---------- Extrait ----------

Une fois n’est pas coutume, je ne sais pas si j’arriverais à être totalement objectif lors de cette chronique. Il faut dire que j’ai toujours mis beaucoup d’espoir en Bryan Singer et que je me le suis toujours imaginé comme quelqu’un qui pourrait devenir, dans les prochaines années, l’un des plus grands réalisateurs contemporains au côté par exemple d’un David Fincher.
Du parfait « Usual Suspect » (l’année dernière, lors de mon dix-septième visionnage, le film n’avait toujours rien perdu de son alchimie), aux meilleurs films de super-héros (les 2 « X-men », juste derrière les Batman) en passant par deux films d’auteurs « Public Access » et « Apt Pupil », Bryan Singer a, outre l’échec « Superman », construit une filmographie passionnante, techniquement très haut de gamme et fondée sur 3 thèmes récurrents : la fascination du mal, le nazisme et la collaboration entre les hommes (qui n’inclue pas forcément la notion d’amitié). De ce fait « Walkyrie » devait synthétiser ces trois thèmes et s’imposer comme un point d’orgue à la jeune filmographie du réalisateur américain.

---------- Extrait de données ----------

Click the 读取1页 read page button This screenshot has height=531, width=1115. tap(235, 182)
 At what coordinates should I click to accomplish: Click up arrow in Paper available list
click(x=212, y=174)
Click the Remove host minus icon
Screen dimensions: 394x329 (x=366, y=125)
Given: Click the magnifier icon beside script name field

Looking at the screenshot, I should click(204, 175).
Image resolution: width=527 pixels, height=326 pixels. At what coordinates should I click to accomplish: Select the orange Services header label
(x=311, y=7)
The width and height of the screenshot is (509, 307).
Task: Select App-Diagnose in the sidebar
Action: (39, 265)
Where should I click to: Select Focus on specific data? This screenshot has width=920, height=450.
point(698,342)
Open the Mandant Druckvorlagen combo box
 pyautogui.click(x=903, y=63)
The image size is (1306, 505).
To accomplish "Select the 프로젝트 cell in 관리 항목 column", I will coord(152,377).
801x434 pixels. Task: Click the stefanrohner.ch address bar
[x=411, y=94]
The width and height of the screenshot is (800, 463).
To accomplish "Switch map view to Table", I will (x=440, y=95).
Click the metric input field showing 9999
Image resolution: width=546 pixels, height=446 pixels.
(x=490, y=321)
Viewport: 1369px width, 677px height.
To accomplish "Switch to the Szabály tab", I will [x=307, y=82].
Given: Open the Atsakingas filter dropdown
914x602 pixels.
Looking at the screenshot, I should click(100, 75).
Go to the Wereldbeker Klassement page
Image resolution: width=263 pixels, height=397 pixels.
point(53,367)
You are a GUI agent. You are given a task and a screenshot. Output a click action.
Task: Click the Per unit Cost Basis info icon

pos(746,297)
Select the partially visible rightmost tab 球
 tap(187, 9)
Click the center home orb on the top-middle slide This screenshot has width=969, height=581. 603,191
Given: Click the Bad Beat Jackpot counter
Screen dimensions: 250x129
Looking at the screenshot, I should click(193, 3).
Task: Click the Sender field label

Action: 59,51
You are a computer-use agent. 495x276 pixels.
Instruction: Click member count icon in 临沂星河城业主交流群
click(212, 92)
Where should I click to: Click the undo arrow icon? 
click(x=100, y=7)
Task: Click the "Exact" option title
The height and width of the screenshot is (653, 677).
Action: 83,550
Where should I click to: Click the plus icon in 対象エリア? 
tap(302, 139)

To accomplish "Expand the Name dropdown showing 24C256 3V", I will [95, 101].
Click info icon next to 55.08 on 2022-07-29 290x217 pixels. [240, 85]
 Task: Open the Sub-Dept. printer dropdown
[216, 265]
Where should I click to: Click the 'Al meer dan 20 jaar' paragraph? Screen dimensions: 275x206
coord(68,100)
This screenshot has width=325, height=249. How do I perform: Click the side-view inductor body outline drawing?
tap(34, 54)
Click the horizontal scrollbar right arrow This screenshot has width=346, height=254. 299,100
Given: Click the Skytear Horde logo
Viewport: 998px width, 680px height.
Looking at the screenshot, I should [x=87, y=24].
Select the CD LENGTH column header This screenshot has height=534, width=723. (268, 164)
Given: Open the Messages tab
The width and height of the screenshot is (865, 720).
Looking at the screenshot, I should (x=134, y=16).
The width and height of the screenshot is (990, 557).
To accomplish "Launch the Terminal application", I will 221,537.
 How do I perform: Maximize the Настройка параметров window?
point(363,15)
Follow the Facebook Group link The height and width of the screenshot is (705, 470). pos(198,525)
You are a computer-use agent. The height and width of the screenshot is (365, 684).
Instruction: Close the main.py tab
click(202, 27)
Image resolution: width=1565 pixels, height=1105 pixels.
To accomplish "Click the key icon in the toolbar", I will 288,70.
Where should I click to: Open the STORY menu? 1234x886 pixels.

----------

Exercice bref:
Poursuivez la critique de « Walkyrie » à la suite de sa dernière phrase. Les enregistrements proviennent d'une autre source.

Réponse rédigée:
Pourtant à la vision des bandes annonces et la lecture de certaines premières critiques, en particulier celle de Rob Gordon (à qui je fais toujours plus confiance qu’un Première ou un Studio), le doute s’était installé. Et si Bryan Singer s’était laissé bouffer par un Tom Cruise très (trop) impliqué dans le projet ?
La première chose que l’on peut dire, c’est que le film est effectivement très loin d’être le chef d’œuvre attendu et que Rob Gordon a même fort raison sur la majorité des points qu’il soulève. Néanmoins, « Walkyrie » n’est pas non plus la déception attendue et possède même un certain charme si l’on sait le prendre sous le bon angle.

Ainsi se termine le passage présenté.